◆ **HOW TO COMPLETE THIS TASK**
In the data below, the copy begins at the line containing "The width and" and runs through the last line; repeat those lines exactly, minus the pictures.

(Collected data)
■ ■ ■ ■ ■ ■ ■

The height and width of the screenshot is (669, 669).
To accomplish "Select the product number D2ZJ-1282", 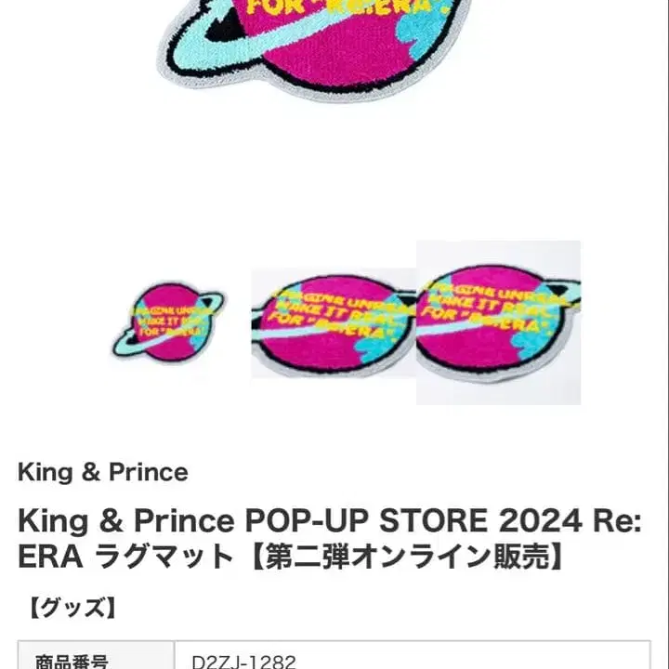I will click(243, 662).
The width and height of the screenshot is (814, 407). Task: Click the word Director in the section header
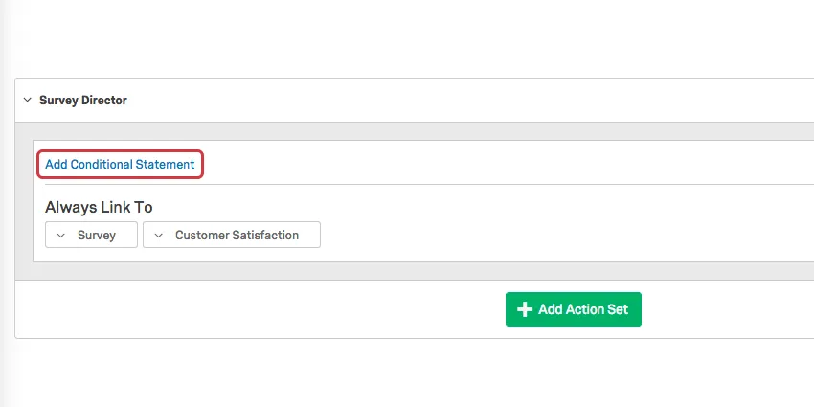coord(104,100)
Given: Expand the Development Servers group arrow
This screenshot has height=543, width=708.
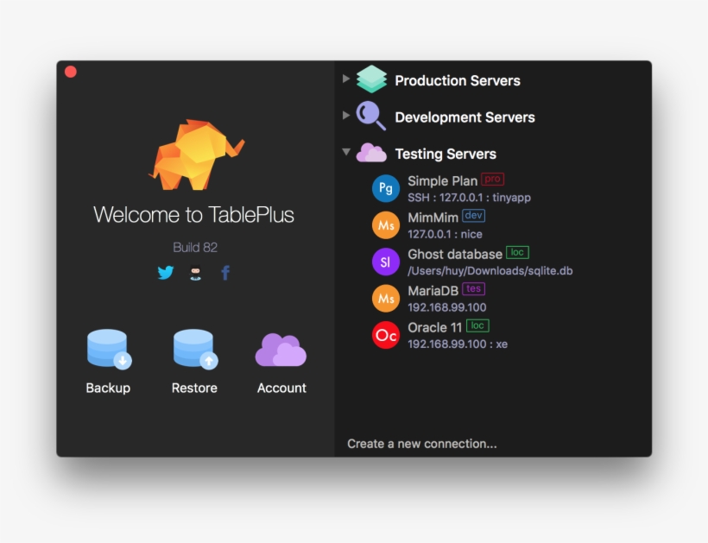Looking at the screenshot, I should [346, 116].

■ ■ ■ ■ ■ ■ ■

◆ **RESPONSE FOR THIS EXERCISE**
The width and height of the screenshot is (814, 407). Task: Click the word Director in the section header
coord(104,100)
Given: Expand the Development Servers group arrow
This screenshot has height=543, width=708.
Looking at the screenshot, I should [346, 116].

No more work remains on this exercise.